- [Work task]: Using the data below, work out how many of its lines contain "computer", and give that number with nothing added.

- [Listed entries]:
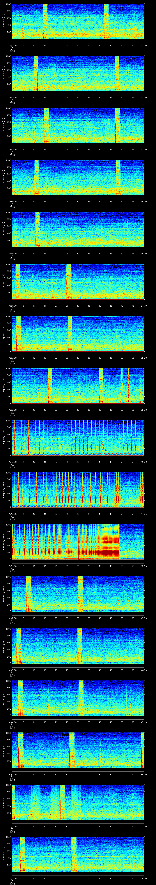Image resolution: width=156 pixels, height=885 pixels.
Task: Click the 30-second tick under the 4:35:00 spectrogram
Action: pyautogui.click(x=78, y=254)
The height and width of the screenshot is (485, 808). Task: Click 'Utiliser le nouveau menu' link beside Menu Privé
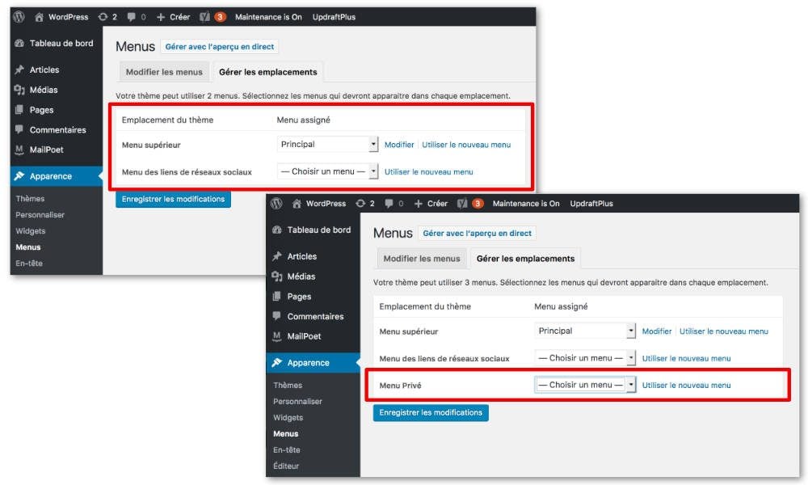click(x=686, y=385)
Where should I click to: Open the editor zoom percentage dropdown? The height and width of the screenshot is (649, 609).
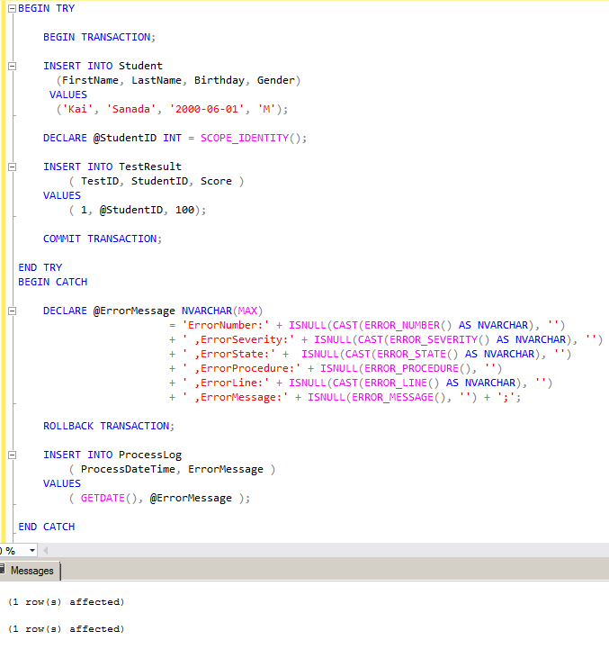[32, 550]
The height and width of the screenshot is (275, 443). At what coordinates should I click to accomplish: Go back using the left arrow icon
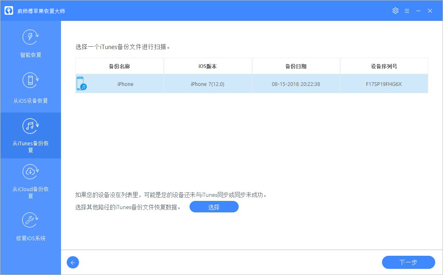tap(72, 262)

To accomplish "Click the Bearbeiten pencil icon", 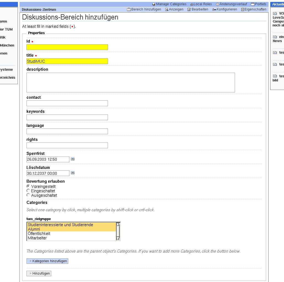I will (x=189, y=10).
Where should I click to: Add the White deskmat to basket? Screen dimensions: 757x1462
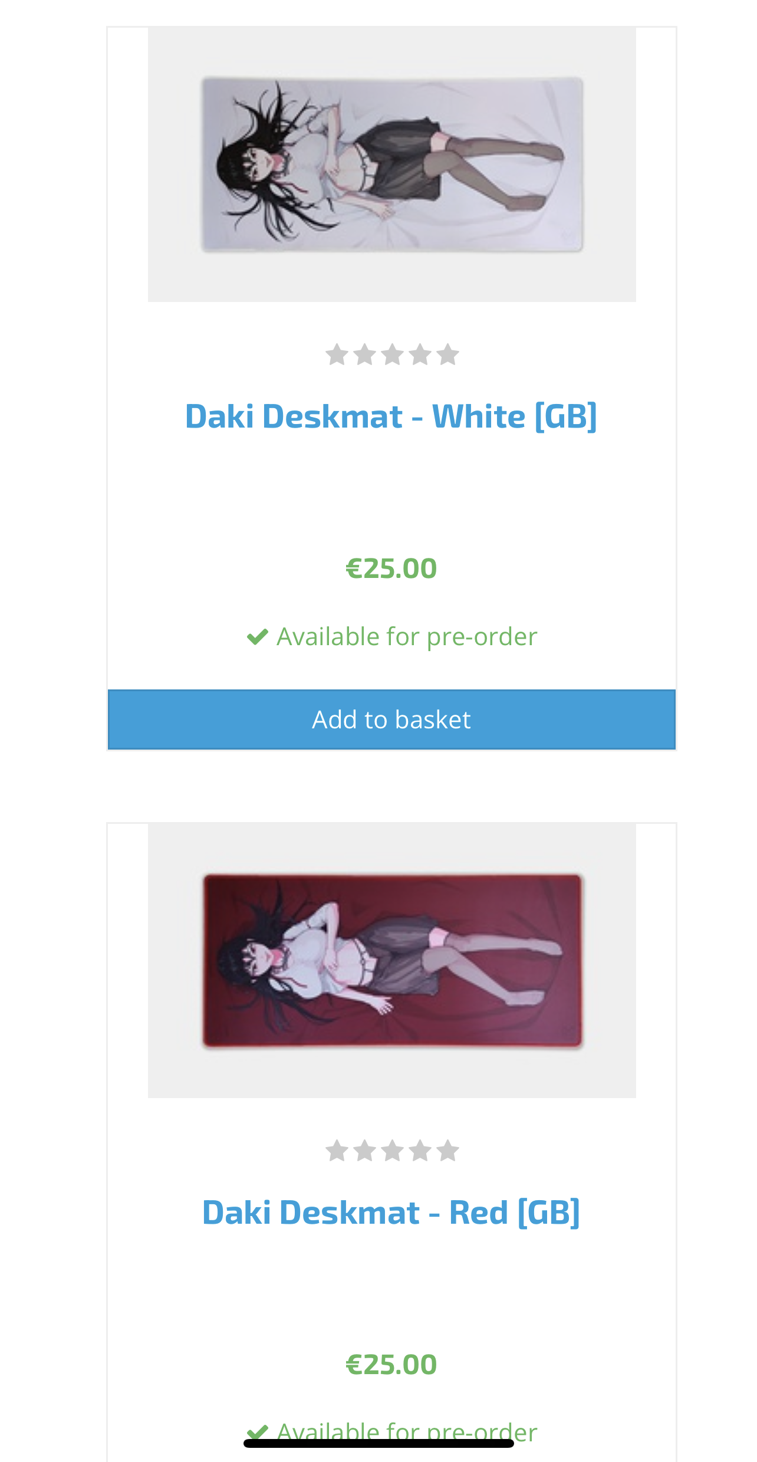click(x=391, y=719)
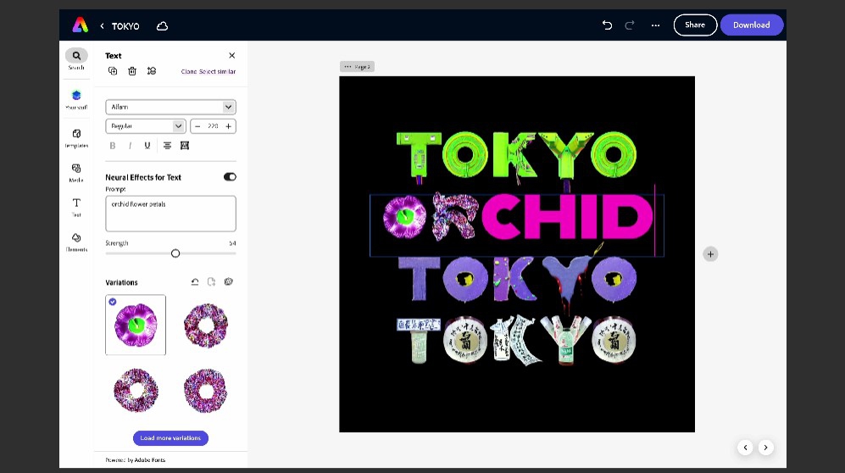Increase font size with plus stepper
This screenshot has height=473, width=845.
coord(228,126)
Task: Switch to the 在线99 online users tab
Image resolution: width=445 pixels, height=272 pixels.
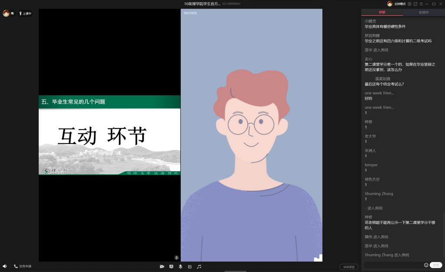Action: tap(423, 12)
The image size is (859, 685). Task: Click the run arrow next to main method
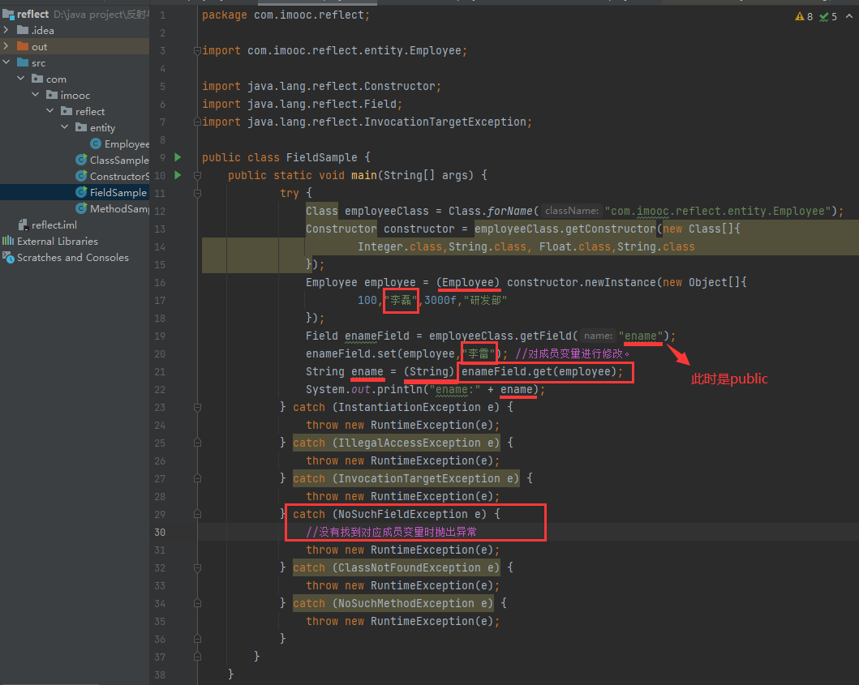pyautogui.click(x=178, y=175)
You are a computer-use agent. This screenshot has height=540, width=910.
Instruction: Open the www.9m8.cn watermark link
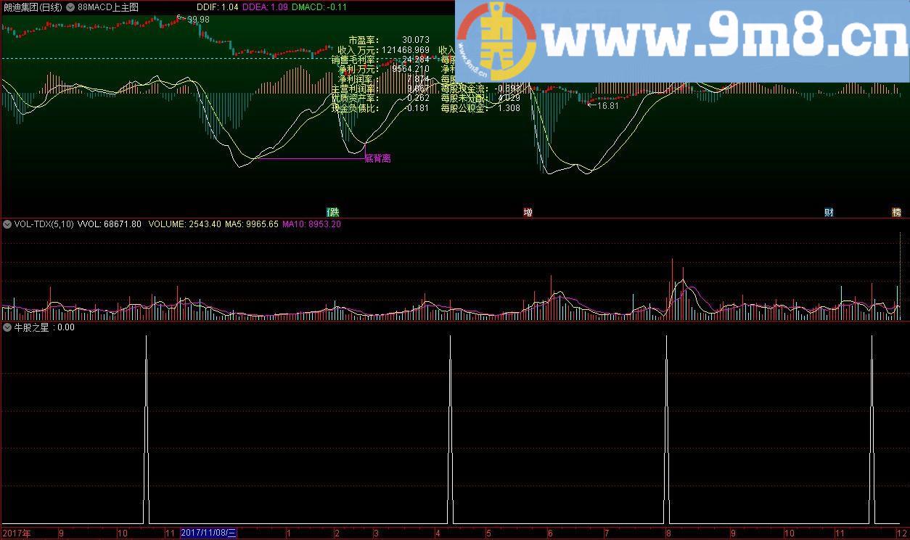(722, 38)
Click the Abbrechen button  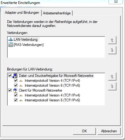click(109, 131)
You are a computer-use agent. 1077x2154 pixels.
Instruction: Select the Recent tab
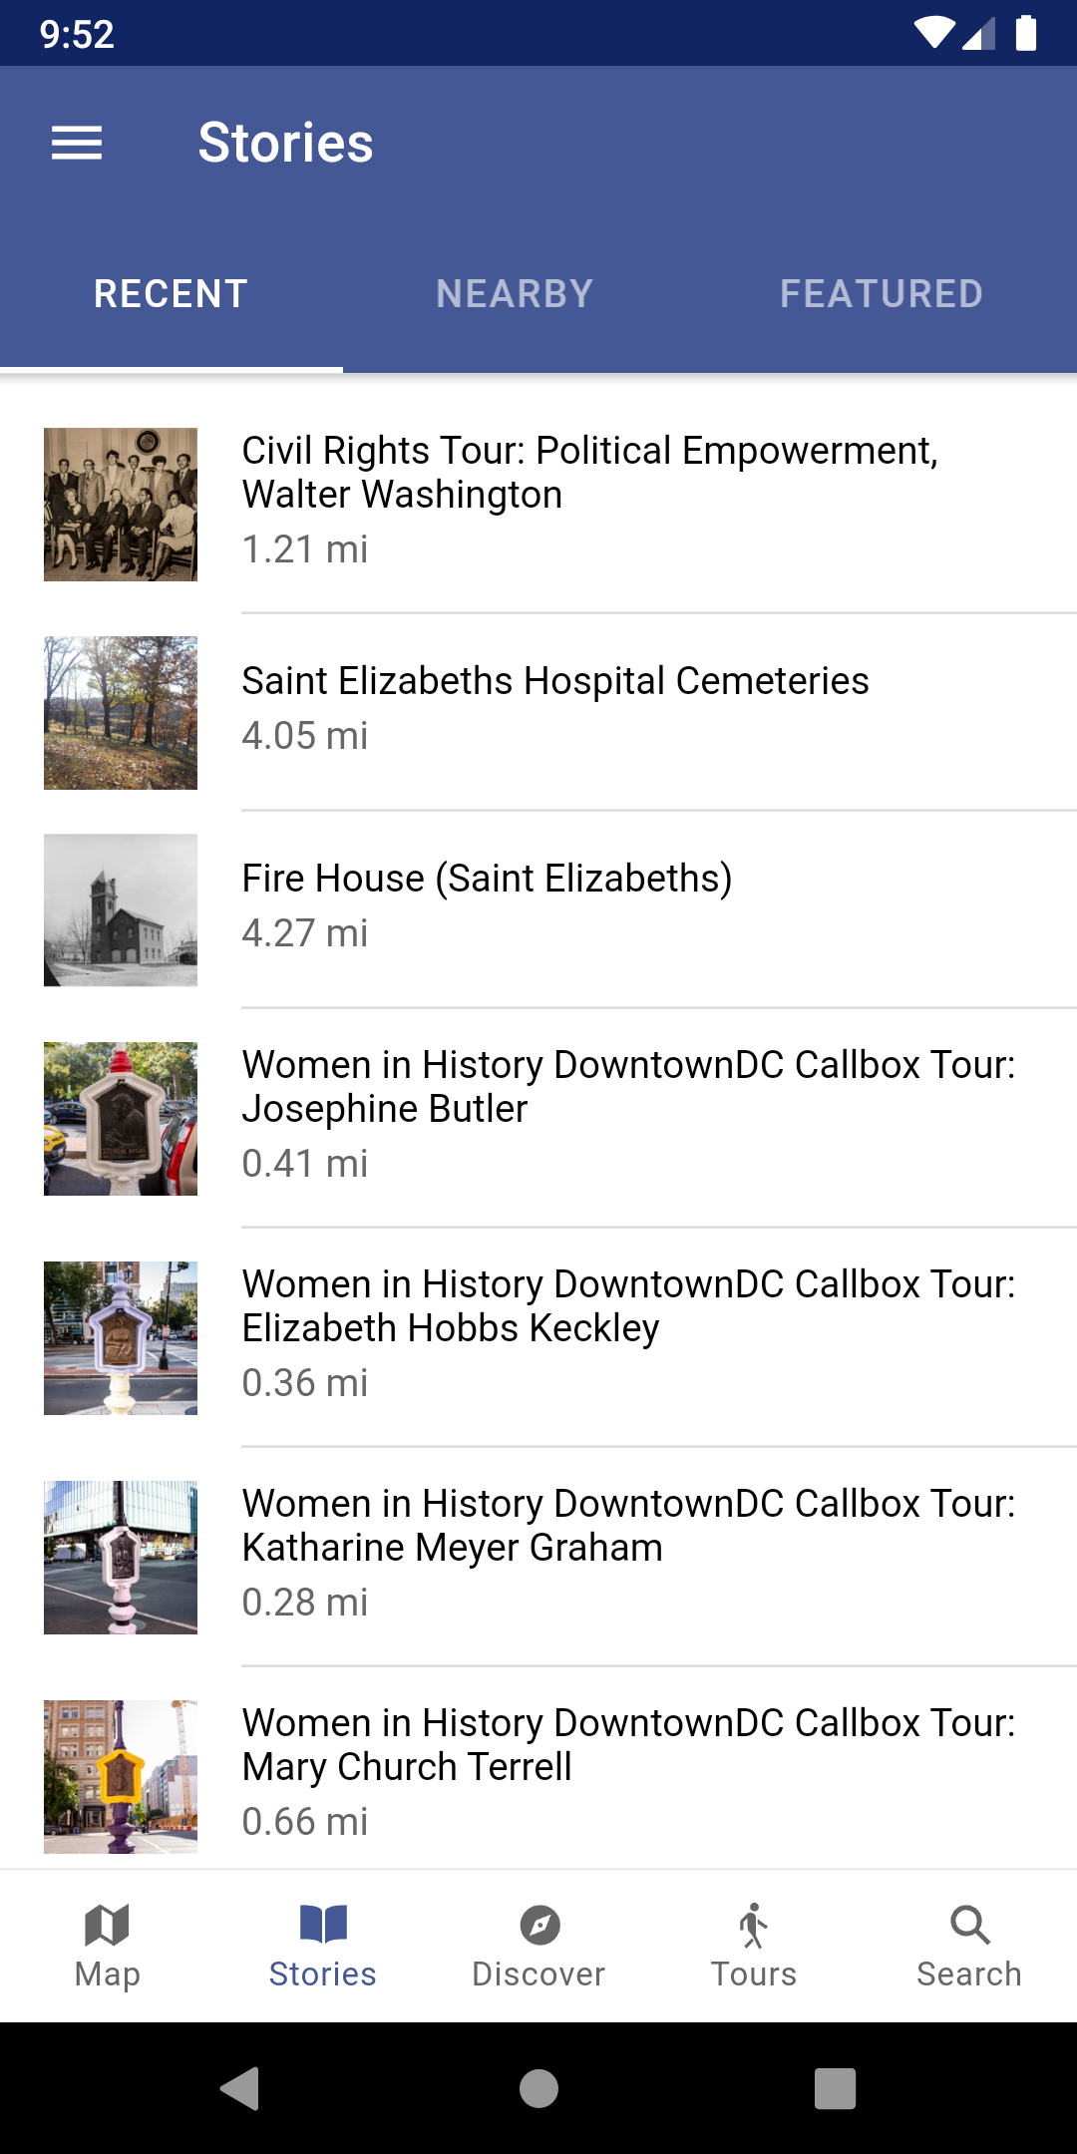point(171,294)
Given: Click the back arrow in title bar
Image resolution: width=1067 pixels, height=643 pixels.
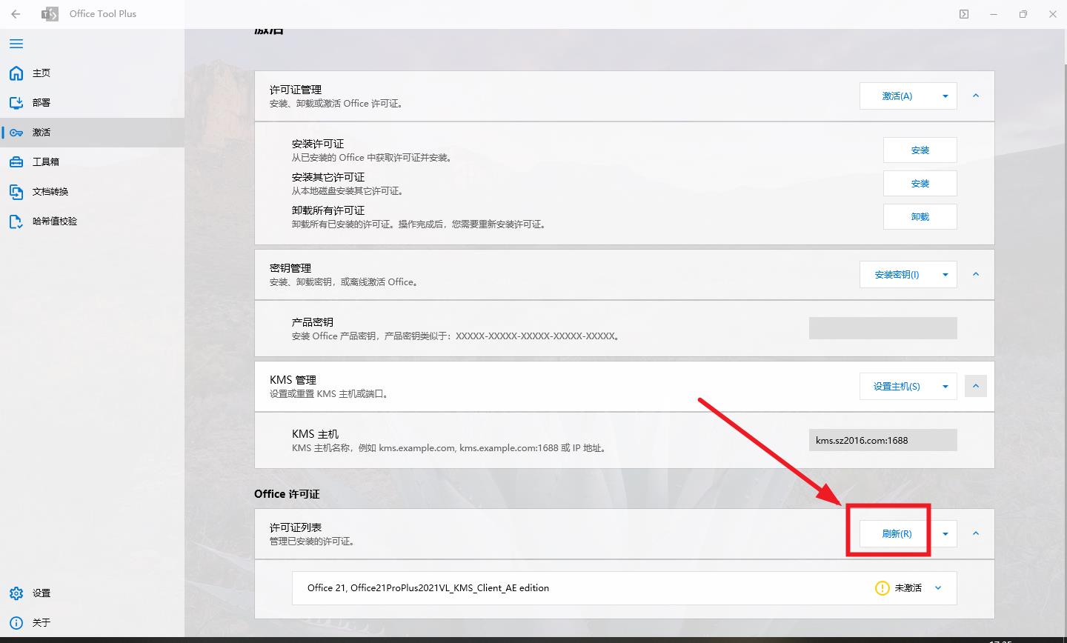Looking at the screenshot, I should 15,13.
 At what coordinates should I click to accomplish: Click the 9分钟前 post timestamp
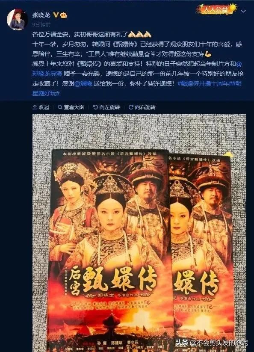tap(41, 24)
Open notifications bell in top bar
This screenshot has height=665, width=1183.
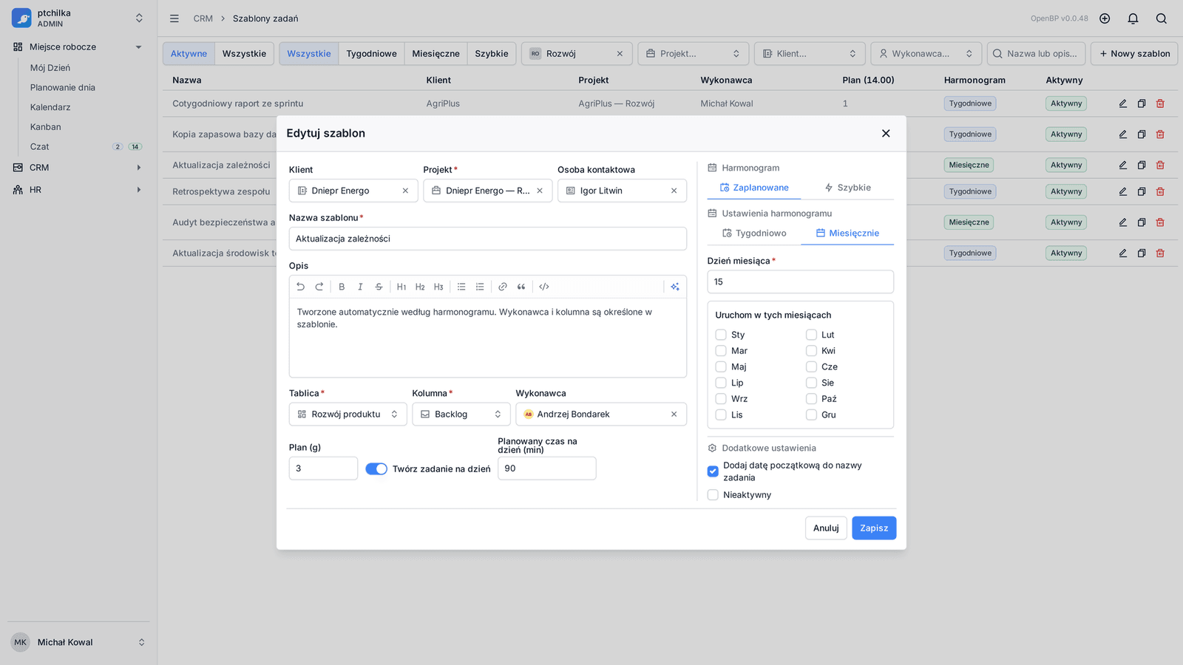coord(1133,18)
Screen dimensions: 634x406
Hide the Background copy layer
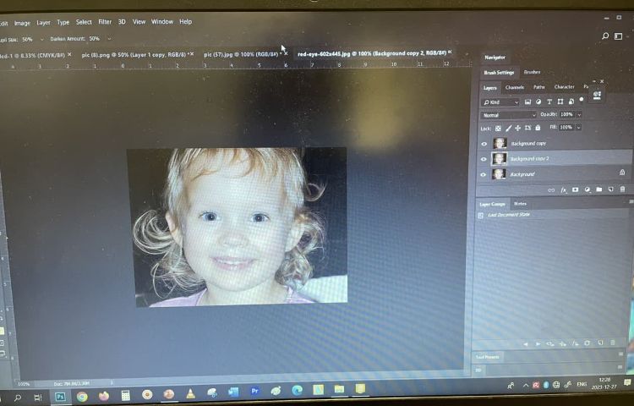click(484, 144)
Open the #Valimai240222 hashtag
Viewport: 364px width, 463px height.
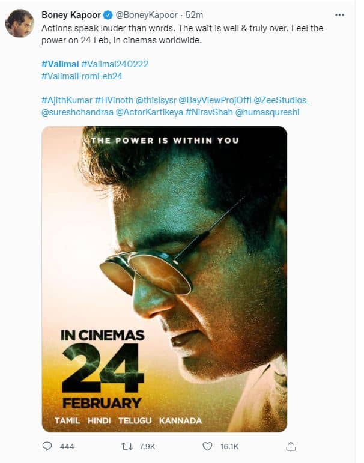pos(115,64)
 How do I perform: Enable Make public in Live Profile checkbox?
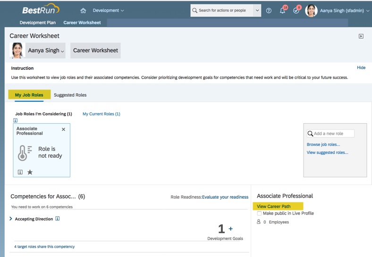(259, 214)
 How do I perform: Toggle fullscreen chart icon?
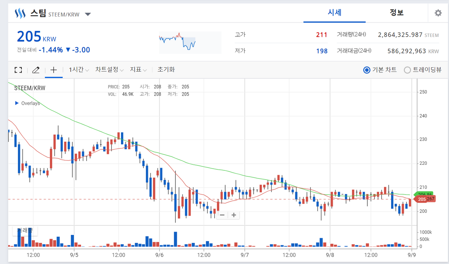point(18,70)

- [Solution below]: 2